Und es wäre ein Zeichen an die Kinder und Jugendlichen, die zum größten Teil nämlich ungeimpft sind und deshalb mit das größte Risiko tragen.
Um die Dinge in diesem konkreten Fall beim Namen zu nennen: Rufen Sie Markus Söder zur Vernunft auf. Er spaltet, er macht Parteipolitik auf dem Rücken von Menschenleben. Laden Sie ihn zu sich ins Schloss Bellevue ein, zeigen Sie den Deutschen, dass Sie sich seinem Drang nach Macht mit Ihrer eigenen entgegenstellen.

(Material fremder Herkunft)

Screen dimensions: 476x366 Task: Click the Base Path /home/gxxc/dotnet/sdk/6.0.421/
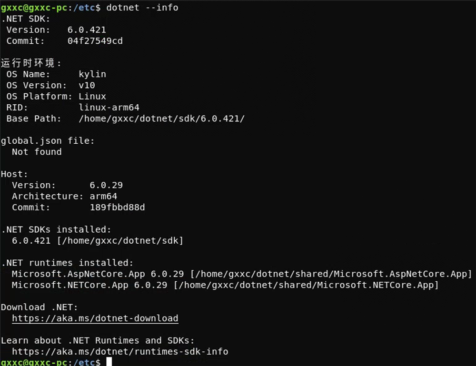(x=161, y=119)
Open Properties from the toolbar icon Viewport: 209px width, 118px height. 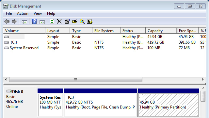coord(67,21)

Wir wissen alle, dass eine Impfpflicht diese aktuelle Welle nicht brechen wird. Aber wir wissen auch, dass – sollte eine neue Welle kommen – diese dann eben auch nicht mehr aufgehalten werden kann, wenn bis dahin nichts passiert. Warum reagiert die Politik nur? Warum geht sie nicht aktiv vor? Diese Fragen sollten Sie einem Herrn Söder (CSU) stellen, diese Fragen sollten Sie aber auch Bundeskanzler Olaf Scholz, Ihrem alten SPD-Weggefährten, stellen.
Sie setzen sich viel und gern ein, das wissen wir, das sehen wir, das spüren wir.

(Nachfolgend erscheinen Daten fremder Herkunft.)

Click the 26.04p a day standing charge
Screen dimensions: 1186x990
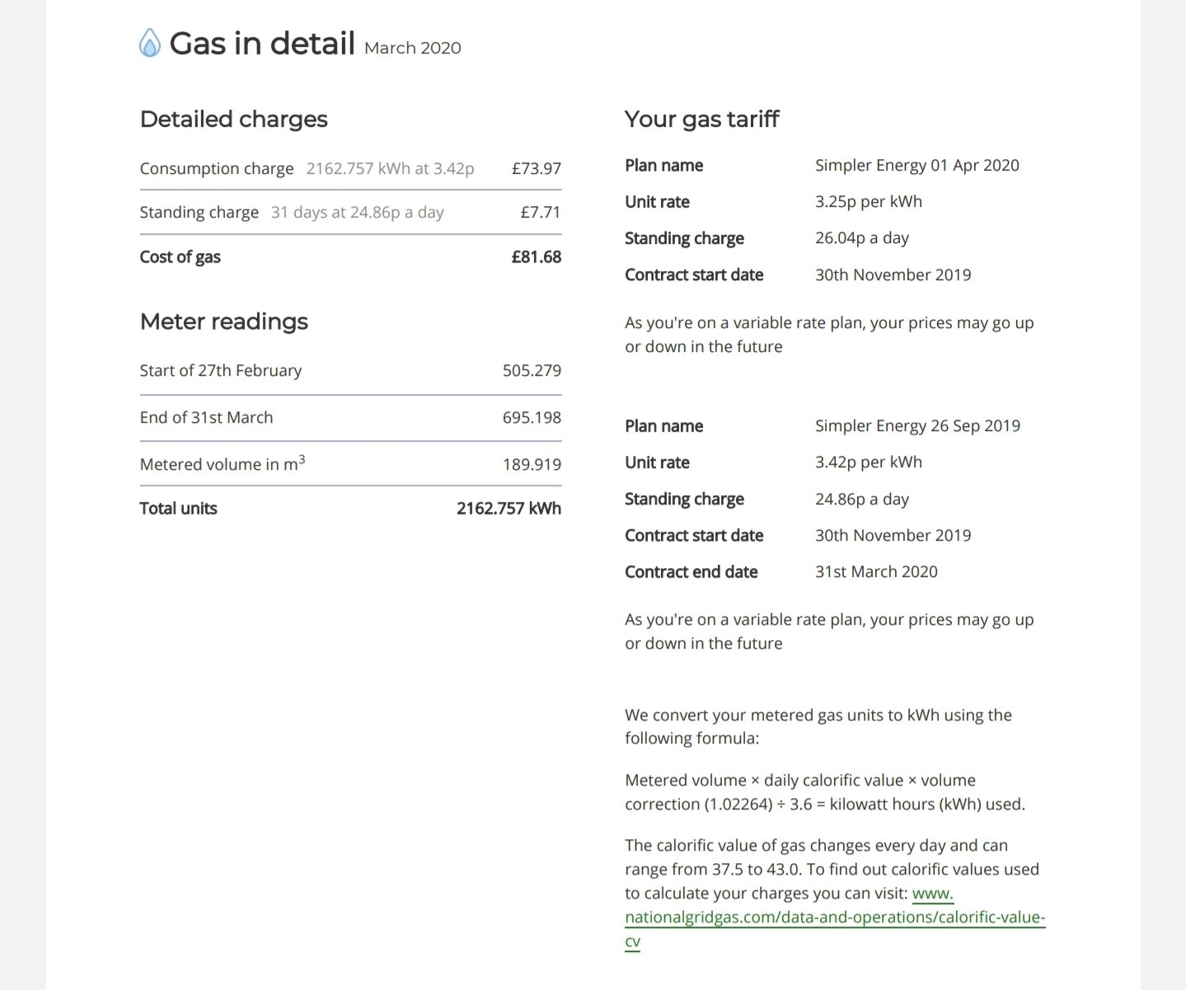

Um demokratische Brücken zu bauen, suchten Sie in der Vergangenheit immer wieder das Gespräch, oft nicht einmal besonders medienwirksam, was sehr dafür spricht, wie ernst Sie es wirklich meinen.
Regelmäßig veranstalteten Sie Ihre "Kaffeetafel" und diskutierten darin mit Menschen unterschiedlicher Meinung und Herkunft. Als die Pandemie persönliche Treffen schwierig machte, haben Sie digitale Formate begleitet, Sie sprachen mit Impfgegnerinnen, Lehrern, Pflegekräften und Ärztinnen.

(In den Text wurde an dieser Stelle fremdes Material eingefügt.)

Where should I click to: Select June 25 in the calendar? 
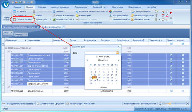pos(99,81)
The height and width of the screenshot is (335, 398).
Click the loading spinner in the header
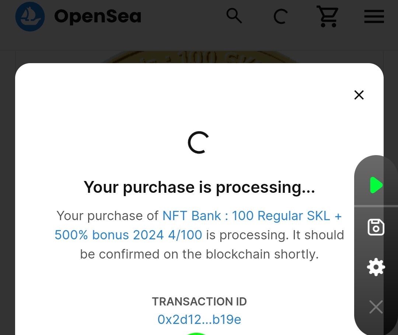[x=280, y=17]
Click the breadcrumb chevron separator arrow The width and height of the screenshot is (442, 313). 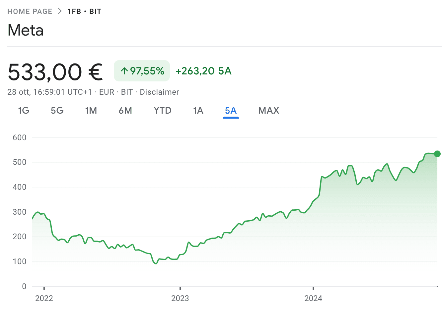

Als Sie bekannt gaben, dass Sie wieder für dieses ehrenvolle Amt, das Sie bekleiden, kandidieren wollten, da sagten Sie, Sie wollten auch weiterhin Brücken bauen: Nach der Corona-Pandemie gehe es auch um den Kampf gegen den Klimawandel. Ein weiterer Punkt, der den Jugendlichen Sorge bereitet. Sie haben solche Angst vor Ihrer Zukunft, dass sie seit Jahren freitags demonstrieren.
Es gibt junge Menschen hier im Land, die in den Hungerstreik gingen für das Ziel, die CO2-Bilanz hier im Land politisch endlich auf das absolute Minimum zu drücken. Momentan kleben sich immer wieder Leute dieser Gruppe – "Aufstand der letzten Generation" – auf Autobahn-Ausfahrten fest, um auf das Thema aufmerksam zu machen.
Die politische Richtung gibt ein Bundespräsident nicht vor, das haben Sie selbst gesagt und da haben Sie natürlich Recht. Sie haben in den vergangenen fünf Jahren dennoch viel erreicht, sie haben deutliche Worte gefunden gegen Rechtsextremismus und Antisemitismus. Sie haben auf der Verleihung des deutschen Umweltpreises 2019 in Mannheim so deutliche Worte gefunden und sich in Ihrer Rede sogar mit Fridays For Future solidarisiert.
Damals sagten Sie, selten habe der Schutz von Umwelt, Klima und Artenvielfalt die Gesellschaft so bewegt wie zu dieser Zeit. "Das verdanken wir vor allem den Hunderttausenden jungen Menschen, die Freitag um Freitag für ihre politischen Forderungen auf die Straße gehen." Sie sagten außerdem: "Die jungen Menschen haben der Klima- und Umweltpolitik weltweit einen gewaltigen Schub versetzt. Und sie haben uns in Deutschland daran erinnert, welcher Elan, welcher Ehrgeiz in diesem Land stecken kann."
Wissen Sie, wie viel Kraft Sie den Menschen mit Ihren Worten geben?
Klimaaktivistinnen und -aktivisten sind nur ein Teil der vielen jungen Menschen, die sich ungehört fühlen. Und wenn wir mal ganz ehrlich sind, auch ungehört sind. Da draußen gibt es Millionen Jugendliche und junge Erwachsene, die ihre Kraft verloren haben. Geben Sie sie ihnen wieder zurück, um wieder in ihren Alltag zurückzukommen, um die Trauer zu überwinden, weil sie geliebte Menschen verloren haben, um für ihre mentale Gesundheit zu kämpfen.
Diese Kraft, Herr Bundespräsident, brauchen wir auch jetzt. In dieser schweren Zeit. Geben Sie sie uns.